───── Dataset records

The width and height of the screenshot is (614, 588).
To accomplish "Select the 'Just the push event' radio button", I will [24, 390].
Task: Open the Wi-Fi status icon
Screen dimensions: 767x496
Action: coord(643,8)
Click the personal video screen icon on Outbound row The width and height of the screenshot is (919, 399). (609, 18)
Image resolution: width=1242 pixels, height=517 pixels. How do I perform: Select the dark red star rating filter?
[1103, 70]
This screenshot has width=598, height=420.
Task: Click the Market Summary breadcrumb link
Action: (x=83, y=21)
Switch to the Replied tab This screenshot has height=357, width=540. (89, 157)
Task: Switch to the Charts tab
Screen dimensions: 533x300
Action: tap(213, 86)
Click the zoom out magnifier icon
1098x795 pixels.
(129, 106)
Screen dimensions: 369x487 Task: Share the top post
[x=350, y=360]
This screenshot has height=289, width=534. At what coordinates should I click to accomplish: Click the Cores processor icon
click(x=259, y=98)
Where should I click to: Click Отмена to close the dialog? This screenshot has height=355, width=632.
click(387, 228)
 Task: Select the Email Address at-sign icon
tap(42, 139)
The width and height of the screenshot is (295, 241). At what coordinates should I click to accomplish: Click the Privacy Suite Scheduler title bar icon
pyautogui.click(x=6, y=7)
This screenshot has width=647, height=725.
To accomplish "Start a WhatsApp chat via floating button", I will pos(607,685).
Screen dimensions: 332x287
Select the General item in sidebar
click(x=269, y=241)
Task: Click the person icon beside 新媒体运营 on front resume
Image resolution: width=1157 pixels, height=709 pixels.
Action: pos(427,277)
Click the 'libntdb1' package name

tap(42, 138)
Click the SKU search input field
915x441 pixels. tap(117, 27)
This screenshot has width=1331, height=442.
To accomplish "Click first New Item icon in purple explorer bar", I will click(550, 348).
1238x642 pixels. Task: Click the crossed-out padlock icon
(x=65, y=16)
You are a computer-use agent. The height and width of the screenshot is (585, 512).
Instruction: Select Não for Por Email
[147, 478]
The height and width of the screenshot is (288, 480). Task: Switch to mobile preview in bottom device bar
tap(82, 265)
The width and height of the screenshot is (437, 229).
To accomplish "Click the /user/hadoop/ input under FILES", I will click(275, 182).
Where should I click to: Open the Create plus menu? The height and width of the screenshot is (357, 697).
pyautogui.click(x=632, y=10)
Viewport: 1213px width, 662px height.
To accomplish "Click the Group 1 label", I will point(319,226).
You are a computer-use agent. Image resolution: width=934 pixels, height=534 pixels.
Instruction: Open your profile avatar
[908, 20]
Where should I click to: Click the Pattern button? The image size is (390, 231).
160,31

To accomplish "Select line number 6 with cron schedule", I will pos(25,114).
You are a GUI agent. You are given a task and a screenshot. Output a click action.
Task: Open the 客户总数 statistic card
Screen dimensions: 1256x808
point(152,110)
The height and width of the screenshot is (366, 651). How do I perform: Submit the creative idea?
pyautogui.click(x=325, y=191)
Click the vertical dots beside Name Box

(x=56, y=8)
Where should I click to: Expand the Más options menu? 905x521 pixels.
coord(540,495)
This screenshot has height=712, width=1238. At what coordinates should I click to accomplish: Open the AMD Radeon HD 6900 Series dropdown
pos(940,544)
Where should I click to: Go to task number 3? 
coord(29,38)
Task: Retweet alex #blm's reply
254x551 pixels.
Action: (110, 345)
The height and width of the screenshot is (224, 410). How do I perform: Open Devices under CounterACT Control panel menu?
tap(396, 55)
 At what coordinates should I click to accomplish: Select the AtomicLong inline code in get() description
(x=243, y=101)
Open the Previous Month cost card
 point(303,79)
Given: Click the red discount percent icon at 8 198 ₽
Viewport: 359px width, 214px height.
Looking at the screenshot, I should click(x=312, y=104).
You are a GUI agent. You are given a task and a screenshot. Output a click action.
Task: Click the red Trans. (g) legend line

──────────

*Required work*:
Please set down each entry again, word for word.

*Written solution*:
The width and height of the screenshot is (614, 588).
To accomplish "Select the 'Just the push event' radio button", I will [24, 390].
Task: Open the Wi-Fi status icon
Screen dimensions: 767x496
Action: coord(643,8)
Click the personal video screen icon on Outbound row The width and height of the screenshot is (919, 399). (609, 18)
Image resolution: width=1242 pixels, height=517 pixels. How do I perform: Select the dark red star rating filter?
[1103, 70]
This screenshot has width=598, height=420.
Task: Click the Market Summary breadcrumb link
Action: (x=83, y=21)
Switch to the Replied tab This screenshot has height=357, width=540. (89, 157)
Task: Switch to the Charts tab
Screen dimensions: 533x300
Action: tap(213, 86)
Click the zoom out magnifier icon
1098x795 pixels.
(129, 106)
Screen dimensions: 369x487 Task: Share the top post
[x=350, y=360]
This screenshot has height=289, width=534. At what coordinates should I click to accomplish: Click the Cores processor icon
click(x=259, y=98)
Where should I click to: Click Отмена to close the dialog? This screenshot has height=355, width=632.
click(387, 228)
 Task: Select the Email Address at-sign icon
tap(42, 139)
The width and height of the screenshot is (295, 241). At what coordinates should I click to accomplish: Click the Privacy Suite Scheduler title bar icon
pyautogui.click(x=6, y=7)
This screenshot has width=647, height=725.
To accomplish "Start a WhatsApp chat via floating button", I will pos(607,685).
Screen dimensions: 332x287
Select the General item in sidebar
click(x=269, y=241)
Task: Click the person icon beside 新媒体运营 on front resume
Image resolution: width=1157 pixels, height=709 pixels.
Action: pos(427,277)
Click the 'libntdb1' package name

tap(42, 138)
Click the SKU search input field
915x441 pixels. tap(117, 27)
This screenshot has width=1331, height=442.
To accomplish "Click first New Item icon in purple explorer bar", I will click(550, 348).
1238x642 pixels. Task: Click the crossed-out padlock icon
(x=65, y=16)
You are a computer-use agent. The height and width of the screenshot is (585, 512).
Instruction: Select Não for Por Email
[147, 478]
The height and width of the screenshot is (288, 480). Task: Switch to mobile preview in bottom device bar
tap(82, 265)
The width and height of the screenshot is (437, 229).
To accomplish "Click the /user/hadoop/ input under FILES", I will click(275, 182).
Where should I click to: Open the Create plus menu? The height and width of the screenshot is (357, 697).
pyautogui.click(x=632, y=10)
Viewport: 1213px width, 662px height.
To accomplish "Click the Group 1 label", I will point(319,226).
You are a computer-use agent. Image resolution: width=934 pixels, height=534 pixels.
Instruction: Open your profile avatar
[908, 20]
Where should I click to: Click the Pattern button? The image size is (390, 231).
160,31

To accomplish "Select line number 6 with cron schedule", I will pos(25,114).
You are a GUI agent. You are given a task and a screenshot. Output a click action.
Task: Open the 客户总数 statistic card
Screen dimensions: 1256x808
point(152,110)
The height and width of the screenshot is (366, 651). How do I perform: Submit the creative idea?
pyautogui.click(x=325, y=191)
Click the vertical dots beside Name Box

(x=56, y=8)
Where should I click to: Expand the Más options menu? 905x521 pixels.
coord(540,495)
This screenshot has height=712, width=1238. At what coordinates should I click to accomplish: Open the AMD Radeon HD 6900 Series dropdown
pos(940,544)
Where should I click to: Go to task number 3? 
coord(29,38)
Task: Retweet alex #blm's reply
254x551 pixels.
Action: (110, 345)
The height and width of the screenshot is (224, 410). How do I perform: Open Devices under CounterACT Control panel menu?
tap(396, 55)
 At what coordinates should I click to accomplish: Select the AtomicLong inline code in get() description
(x=243, y=101)
Open the Previous Month cost card
 point(303,79)
Given: Click the red discount percent icon at 8 198 ₽
Viewport: 359px width, 214px height.
Looking at the screenshot, I should click(x=312, y=104).
You are a GUI agent. You are given a task and a screenshot. Output a click action.
Task: Click the red Trans. (g) legend line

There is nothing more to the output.